Background Tyrosine kinase inhibitors (TKIs) and m-TOR inhibitors (m-TORIs) have demonstrated clinical efficacy in patients with advanced renal cell carcinoma (aRCC).

Abstract DGI-061 Table 1

Purpose To describe one centre’s experience with the use of TKIs and an oral m-TORI in patients with aRCC.

Materials and Methods Retrospective observational study of patients with aRCC treated with TKIs (sorafenib, sunitinib) and an m-TORI (everolimus) from March 2007–May 2012. Variables: demographics, initial ECOG, line number, duration (TT) and reason for stopping treatment, best response (partial response (PR), stable disease (SD), progression) according to clinical and radiological criteria; progression-free survival (PFS) and overall survival (OS) in weeks (w) and toxicity.
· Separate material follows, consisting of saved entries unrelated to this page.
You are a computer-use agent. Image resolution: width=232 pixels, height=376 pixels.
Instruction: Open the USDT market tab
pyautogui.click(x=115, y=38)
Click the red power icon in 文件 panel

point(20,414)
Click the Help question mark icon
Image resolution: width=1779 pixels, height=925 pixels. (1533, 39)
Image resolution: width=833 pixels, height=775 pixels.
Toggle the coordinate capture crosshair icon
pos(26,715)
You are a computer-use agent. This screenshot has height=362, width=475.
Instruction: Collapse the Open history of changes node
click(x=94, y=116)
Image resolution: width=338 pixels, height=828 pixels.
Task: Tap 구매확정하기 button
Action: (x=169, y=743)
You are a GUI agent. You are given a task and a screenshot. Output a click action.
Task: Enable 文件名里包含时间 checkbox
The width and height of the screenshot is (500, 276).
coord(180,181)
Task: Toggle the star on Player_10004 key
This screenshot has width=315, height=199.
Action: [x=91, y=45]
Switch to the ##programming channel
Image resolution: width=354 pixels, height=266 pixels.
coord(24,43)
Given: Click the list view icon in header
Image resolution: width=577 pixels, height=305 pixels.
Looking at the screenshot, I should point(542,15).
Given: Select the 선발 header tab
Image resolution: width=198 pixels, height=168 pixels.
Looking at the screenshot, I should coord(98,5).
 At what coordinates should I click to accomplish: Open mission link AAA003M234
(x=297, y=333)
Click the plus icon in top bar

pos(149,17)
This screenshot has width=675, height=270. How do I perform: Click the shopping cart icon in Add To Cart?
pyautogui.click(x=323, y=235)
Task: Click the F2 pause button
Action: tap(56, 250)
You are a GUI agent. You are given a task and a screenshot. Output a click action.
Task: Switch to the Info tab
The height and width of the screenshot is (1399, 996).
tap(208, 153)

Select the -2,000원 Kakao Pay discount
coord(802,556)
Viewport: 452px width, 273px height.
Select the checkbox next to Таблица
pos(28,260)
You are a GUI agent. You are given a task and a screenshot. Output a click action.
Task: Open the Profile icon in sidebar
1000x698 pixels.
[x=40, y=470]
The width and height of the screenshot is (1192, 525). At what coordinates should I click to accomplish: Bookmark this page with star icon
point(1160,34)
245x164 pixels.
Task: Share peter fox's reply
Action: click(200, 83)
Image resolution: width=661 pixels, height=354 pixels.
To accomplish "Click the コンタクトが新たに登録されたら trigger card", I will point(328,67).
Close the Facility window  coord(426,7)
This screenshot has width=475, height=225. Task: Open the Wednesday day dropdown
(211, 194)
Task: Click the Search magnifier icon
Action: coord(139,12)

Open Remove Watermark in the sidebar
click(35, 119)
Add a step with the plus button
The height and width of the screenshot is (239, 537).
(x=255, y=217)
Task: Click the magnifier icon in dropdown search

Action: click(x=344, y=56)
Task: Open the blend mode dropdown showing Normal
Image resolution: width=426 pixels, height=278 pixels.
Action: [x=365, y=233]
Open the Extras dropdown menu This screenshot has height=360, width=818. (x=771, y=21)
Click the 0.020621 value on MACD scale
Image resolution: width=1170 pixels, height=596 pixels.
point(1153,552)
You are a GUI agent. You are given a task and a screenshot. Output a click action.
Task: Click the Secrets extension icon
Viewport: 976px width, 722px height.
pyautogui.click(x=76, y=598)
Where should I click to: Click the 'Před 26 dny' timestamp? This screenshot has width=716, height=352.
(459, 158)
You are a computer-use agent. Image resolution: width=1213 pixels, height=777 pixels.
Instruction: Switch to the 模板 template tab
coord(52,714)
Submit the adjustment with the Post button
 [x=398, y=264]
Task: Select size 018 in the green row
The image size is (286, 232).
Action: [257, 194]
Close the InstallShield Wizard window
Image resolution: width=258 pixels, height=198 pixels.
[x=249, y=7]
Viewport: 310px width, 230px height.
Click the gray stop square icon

Results Of the 22 patients studied 81.8% were male with an average age of 65.77 years (SD: 11.76): 5 treated with sorafenib, 13 with sunitinib and 4 with everolimus.

Reasons for discontinuing were: 40% (2/5), 46.15% (6/13) and 75% (3/4) progression/clinical worsening; 40% (2/5), 15.38% (2/13) and 25% (1/4) toxicity; and 20% (1/5), 15.38% (2/13) and 0% death, for sorafenib, sunitinib and everolimus respectively. Response rates were (except the 5 patients who stopped too early): sorafenib 100% SD (2/2); sunitinib 25% SD (3/12), 58.33% PR (7/12) and 16.6% progression (2/12) and everolimus 100% progression (3/3).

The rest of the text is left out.